Deep learning analyzes Helicobacter pylori infection by upper gastrointestinal endoscopy images

Takumi Itoh
1  Department of Medical System Engineering, Graduate School of Engineering, Chiba University
,
Hiroshi Kawahira
2  Center for Frontier Medical Engineering, Chiba University, Chiba, Japan
3  Department of Frontier Surgery, Graduate School of Medicine, Chiba University, Chiba, Japan
,
Hirotaka Nakashima
4  Department of Gastroenterology, Foundation for Detection of Early Gastric Carcinoma, Tokyo, Japan
,
Noriko Yata
5  Department of Information Processing and Computer Science, Graduate School of Advanced Integration Science, Chiba University, Chiba, Japan
› Author Affiliations
Further Information

Publication History

submitted 12 September 2017

accepted after revision 22 September 2017

Publication Date:
01 February 2018 (online)

Abstract

Background and study aims Helicobacter pylori (HP)-associated chronic gastritis can cause mucosal atrophy and intestinal metaplasia, both of which increase the risk of gastric cancer. The accurate diagnosis of HP infection during routine medical checks is important. We aimed to develop a convolutional neural network (CNN), which is a machine-learning algorithm similar to deep learning, capable of recognizing specific features of gastric endoscopy images. The goal behind developing such a system was to detect HP infection early, thus preventing gastric cancer.

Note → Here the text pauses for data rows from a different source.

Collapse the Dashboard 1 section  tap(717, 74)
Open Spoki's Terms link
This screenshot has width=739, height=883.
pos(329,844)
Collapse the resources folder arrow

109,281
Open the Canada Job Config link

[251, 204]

Patients and methods For the development of the CNN, we used 179 upper gastrointestinal endoscopy images obtained from 139 patients (65 were HP-positive: ≥ 10 U/mL and 74 were HP-negative: < 3 U/mL on HP IgG antibody assessment). Of the 179 images, 149 were used as training images, and the remaining 30 (15 from HP-negative patients and 15 from HP-positive patients) were set aside to be used as test images. The 149 training images were subjected to data augmentation, which yielded 596 images. We used the CNN to create a learning tool that would recognize HP infection and assessed the decision accuracy of the CNN with the 30 test images by calculating the sensitivity, specificity, and area under the receiver operating characteristic (ROC) curve (AUC).

Results The sensitivity and specificity of the CNN for the detection of HP infection were 86.7 % and 86.7 %, respectively, and the AUC was 0.956.

Conclusions CNN-aided diagnosis of HP infection seems feasible and is expected to facilitate and improve diagnosis during health check-ups.